#### KUMPULAN SOAL:
1 - Jawablah pertanyaan berikut berdasarkan dokumen tentang World Bank di bawah ini.
(a) Apa yang membuat ambisi tinggi Suharto terbentur?
(b) Apa judul paper karya João Márcio Mendes Pereira?
(c) Melalui program apa peran World Bank dalam politik pembangunan di Indonesia mulai masif?
2 - Tuliskan semua nama orang yang disebut dalam dokumen tentang World Bank di bawah ini.

======== DOKUMEN ========

Keterlibatan lembaga donor ini tentu berkorelasi dengan hubungan politiknya dengan Suharto kala itu. Melalui program transmigrasi Suharto, peran World Bank dalam politik pembangunan di Indonesia mulai masif.
Pada saat itu, ambisi tinggi Suharto terbentur ketiadaan modal dan teknologi yang dibutuhkan. Oleh karenanya, World Bank pun terlibat menyediakan modal yang dibutuhkan Suharto, bahkan sebagai sumber utama pendanaan dari luar negeri.
Konteks sejarah tersebut sedikit banyak menjelaskan bahwa peran lembaga ini dalam konteks politik Indonesia cukup masif dan berpengaruh.
Dalam konteks Pilpres 2019, bisa saja ada yang menganggap World Bank tengah berusaha kembali mencoba terlibat aktif politik melalui laporan kritik infrastruktur tersebut. Mengingat bahwa haluan pembangunan Indonesia yang bisa dibilang sudah tidak western-centric lagi dan mungkin saja cukup mengganggu eksistensi World Bank di Indonesia.
Dugaan tersebut selaras dengan hasil penelitian João Márcio Mendes Pereira dalam papernya yang berjudul The World Bank as a Political, Intellectual, and Financial Actor yang menyebut bahwa lembaga ini sering terlibat dalam mempengaruhi kebijakan ekonomi dan haluan politik di negara-negara penerima bantuan.
Pada titik ini, merebaknya laporan-laporan Bank Dunia yang berisi kritik terhadap pembangunan infrastruktur Jokowi bisa saja memiliki makna secara politik. Sebagai lembaga dunia yang terlibat aktif dalam politik dunia, bisa saja muncul kesan bahwa lembaga internasional ini mulai lebih kritis terhadap pemerintahan Jokowi.

======== CUPLIKAN DATA ========

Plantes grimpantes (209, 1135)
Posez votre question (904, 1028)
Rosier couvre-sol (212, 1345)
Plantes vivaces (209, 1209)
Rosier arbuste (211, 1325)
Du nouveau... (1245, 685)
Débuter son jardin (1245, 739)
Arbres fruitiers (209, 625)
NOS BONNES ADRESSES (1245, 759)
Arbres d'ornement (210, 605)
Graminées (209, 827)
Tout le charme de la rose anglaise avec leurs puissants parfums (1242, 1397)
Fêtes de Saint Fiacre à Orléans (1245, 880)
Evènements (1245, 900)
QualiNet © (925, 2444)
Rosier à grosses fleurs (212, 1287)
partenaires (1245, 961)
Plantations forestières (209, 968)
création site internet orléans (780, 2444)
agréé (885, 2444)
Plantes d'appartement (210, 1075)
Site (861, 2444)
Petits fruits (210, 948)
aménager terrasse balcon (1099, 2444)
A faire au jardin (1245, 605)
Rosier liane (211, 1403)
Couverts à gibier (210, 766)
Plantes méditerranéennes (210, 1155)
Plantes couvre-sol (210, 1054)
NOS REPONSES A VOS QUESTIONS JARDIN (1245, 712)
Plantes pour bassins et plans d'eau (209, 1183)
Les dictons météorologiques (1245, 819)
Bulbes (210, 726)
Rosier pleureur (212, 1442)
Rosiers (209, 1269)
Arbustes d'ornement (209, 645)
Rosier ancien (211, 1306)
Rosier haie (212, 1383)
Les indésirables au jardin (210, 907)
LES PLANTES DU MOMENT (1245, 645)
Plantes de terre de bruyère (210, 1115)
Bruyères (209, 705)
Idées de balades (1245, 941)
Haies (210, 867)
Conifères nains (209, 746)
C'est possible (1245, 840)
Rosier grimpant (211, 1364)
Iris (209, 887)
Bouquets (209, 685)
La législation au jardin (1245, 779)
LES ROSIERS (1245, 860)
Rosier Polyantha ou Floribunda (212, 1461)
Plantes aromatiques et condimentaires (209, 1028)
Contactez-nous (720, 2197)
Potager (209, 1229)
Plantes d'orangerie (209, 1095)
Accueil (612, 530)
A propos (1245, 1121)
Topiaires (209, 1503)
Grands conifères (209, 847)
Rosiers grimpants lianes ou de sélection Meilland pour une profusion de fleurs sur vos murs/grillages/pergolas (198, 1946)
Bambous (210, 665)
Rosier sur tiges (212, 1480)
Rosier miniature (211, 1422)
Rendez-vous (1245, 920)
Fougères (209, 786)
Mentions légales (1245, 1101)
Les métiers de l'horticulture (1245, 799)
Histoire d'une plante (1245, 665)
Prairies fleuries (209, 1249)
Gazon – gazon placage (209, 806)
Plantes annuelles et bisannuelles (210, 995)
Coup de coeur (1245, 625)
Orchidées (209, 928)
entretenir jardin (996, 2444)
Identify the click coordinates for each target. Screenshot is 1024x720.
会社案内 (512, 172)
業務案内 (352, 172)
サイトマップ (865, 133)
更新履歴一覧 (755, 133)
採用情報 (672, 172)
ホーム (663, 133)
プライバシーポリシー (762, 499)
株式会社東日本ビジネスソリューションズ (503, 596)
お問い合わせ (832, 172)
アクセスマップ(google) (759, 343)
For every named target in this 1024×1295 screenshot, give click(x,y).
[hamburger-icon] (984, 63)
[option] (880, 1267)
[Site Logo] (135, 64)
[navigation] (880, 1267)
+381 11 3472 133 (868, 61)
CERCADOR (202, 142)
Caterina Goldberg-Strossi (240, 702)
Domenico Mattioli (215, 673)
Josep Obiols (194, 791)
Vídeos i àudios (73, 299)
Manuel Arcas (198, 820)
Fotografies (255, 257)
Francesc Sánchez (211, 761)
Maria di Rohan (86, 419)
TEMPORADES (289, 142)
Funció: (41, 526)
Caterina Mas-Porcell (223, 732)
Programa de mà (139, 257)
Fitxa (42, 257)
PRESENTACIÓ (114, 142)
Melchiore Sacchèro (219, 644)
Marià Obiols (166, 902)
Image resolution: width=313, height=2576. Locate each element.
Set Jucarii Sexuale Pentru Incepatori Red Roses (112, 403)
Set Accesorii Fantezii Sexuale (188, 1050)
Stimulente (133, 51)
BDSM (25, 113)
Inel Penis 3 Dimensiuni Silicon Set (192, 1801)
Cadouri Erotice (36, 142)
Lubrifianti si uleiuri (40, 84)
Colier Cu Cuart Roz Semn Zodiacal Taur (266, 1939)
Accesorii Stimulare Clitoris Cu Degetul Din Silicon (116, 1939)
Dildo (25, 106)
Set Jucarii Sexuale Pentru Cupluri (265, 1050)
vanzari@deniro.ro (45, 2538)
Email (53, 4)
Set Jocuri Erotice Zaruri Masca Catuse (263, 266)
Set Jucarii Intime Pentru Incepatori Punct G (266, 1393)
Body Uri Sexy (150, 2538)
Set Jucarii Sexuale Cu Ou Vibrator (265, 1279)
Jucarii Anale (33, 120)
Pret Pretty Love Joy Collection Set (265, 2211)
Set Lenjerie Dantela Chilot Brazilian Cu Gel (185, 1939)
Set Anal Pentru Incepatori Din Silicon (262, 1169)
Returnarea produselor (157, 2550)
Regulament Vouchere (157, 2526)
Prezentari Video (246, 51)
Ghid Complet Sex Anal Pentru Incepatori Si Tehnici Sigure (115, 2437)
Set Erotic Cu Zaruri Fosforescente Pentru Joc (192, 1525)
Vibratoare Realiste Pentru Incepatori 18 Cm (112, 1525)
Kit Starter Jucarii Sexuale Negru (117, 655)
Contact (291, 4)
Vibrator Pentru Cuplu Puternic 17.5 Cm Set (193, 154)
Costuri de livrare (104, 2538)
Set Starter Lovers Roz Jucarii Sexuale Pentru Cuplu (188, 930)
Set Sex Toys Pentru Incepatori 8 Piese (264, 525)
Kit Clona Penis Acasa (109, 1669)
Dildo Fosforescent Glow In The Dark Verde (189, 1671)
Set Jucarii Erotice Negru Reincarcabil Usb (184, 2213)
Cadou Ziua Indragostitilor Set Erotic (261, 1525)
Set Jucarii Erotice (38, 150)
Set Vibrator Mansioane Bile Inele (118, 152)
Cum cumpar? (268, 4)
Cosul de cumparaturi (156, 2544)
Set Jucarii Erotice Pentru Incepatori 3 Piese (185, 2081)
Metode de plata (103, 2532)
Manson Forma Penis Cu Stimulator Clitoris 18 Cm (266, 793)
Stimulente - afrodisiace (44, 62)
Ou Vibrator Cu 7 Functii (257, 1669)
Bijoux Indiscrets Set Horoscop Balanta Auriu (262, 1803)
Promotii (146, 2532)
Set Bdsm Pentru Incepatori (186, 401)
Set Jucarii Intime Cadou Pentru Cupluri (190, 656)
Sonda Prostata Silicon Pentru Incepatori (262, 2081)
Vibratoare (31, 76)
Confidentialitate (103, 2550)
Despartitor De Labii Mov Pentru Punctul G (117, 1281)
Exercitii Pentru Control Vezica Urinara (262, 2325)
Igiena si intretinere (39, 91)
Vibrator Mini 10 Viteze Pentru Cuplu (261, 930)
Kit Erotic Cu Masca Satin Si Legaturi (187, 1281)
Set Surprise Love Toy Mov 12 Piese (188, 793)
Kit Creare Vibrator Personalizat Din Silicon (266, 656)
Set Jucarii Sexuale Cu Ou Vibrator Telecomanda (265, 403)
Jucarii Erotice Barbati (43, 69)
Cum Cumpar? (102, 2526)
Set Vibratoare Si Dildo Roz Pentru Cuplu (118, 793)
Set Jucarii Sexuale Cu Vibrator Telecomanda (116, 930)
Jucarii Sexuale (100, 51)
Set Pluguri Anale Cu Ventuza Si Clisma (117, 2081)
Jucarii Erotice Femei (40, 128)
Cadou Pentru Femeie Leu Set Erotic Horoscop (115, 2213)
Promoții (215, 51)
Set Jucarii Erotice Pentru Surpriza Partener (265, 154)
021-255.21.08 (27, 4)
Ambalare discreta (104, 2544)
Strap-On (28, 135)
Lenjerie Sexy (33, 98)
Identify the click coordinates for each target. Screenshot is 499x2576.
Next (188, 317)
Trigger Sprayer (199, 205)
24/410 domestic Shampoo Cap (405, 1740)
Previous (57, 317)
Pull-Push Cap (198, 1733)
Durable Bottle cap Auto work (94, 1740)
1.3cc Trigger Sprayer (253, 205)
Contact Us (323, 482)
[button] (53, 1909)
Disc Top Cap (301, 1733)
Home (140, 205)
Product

========

#### DAFTAR JAWABAN:
1 -
(a) Ketiadaan modal dan teknologi yang dibutuhkan.
(b) The World Bank as a Political, Intellectual, and Financial Actor.
(c) Melalui program transmigrasi Suharto.

2 - Suharto, João Márcio Mendes Pereira, Jokowi